* Instructions to follow: Within the listing below, please copy exactly the lines between the line holding "Instruction: Open dimension" and the line holding "Given: Click the app icon in title bar", inclusive.

* Data to process:
=== Section Start ===

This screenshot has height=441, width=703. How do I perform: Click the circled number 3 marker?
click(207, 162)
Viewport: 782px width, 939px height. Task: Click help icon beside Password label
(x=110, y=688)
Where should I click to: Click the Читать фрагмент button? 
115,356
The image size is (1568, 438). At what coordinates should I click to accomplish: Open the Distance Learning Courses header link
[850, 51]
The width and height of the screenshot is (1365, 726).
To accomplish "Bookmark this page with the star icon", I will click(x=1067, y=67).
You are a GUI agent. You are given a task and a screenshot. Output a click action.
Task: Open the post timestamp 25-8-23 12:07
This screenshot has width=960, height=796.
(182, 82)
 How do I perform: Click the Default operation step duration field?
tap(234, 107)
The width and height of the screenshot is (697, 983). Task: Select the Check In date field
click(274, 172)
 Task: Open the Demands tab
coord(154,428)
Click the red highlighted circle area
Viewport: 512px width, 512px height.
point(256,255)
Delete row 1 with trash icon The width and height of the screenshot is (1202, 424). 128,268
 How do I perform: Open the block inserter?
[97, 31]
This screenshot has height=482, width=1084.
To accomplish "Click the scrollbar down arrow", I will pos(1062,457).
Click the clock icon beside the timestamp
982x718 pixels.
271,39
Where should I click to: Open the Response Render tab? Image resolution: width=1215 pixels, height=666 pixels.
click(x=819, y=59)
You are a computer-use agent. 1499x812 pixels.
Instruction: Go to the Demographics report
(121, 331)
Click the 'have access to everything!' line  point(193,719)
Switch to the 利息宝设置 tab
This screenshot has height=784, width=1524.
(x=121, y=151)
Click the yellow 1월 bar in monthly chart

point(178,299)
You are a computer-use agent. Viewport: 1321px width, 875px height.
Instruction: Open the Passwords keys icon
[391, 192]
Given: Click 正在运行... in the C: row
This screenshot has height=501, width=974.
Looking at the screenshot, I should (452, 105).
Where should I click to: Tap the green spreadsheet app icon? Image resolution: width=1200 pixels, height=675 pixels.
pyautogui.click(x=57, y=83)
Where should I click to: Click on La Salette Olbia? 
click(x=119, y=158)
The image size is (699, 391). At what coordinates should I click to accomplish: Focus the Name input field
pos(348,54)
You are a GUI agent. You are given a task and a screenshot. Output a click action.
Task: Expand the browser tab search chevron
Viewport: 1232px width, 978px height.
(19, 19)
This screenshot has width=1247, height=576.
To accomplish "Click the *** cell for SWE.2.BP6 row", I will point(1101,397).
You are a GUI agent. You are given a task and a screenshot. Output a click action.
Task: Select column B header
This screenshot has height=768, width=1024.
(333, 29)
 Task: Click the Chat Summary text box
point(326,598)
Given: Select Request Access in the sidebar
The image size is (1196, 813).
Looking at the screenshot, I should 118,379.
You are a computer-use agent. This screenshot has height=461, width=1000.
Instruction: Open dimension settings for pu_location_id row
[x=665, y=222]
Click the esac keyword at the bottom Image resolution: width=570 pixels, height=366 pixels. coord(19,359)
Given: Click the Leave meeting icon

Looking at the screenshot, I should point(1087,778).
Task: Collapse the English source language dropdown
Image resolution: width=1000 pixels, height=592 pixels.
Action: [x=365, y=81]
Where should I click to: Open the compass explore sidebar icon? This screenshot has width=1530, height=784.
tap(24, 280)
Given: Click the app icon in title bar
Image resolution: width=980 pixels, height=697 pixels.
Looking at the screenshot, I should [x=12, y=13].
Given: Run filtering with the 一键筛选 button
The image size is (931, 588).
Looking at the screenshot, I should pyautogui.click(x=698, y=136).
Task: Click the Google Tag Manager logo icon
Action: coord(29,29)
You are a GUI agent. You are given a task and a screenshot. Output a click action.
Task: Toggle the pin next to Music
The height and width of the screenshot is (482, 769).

=== Section End ===

* Task answer:
Instruction: Open dimension settings for pu_location_id row
[x=665, y=222]
Click the esac keyword at the bottom Image resolution: width=570 pixels, height=366 pixels. coord(19,359)
Given: Click the Leave meeting icon

Looking at the screenshot, I should point(1087,778).
Task: Collapse the English source language dropdown
Image resolution: width=1000 pixels, height=592 pixels.
Action: [x=365, y=81]
Where should I click to: Open the compass explore sidebar icon? This screenshot has width=1530, height=784.
tap(24, 280)
Given: Click the app icon in title bar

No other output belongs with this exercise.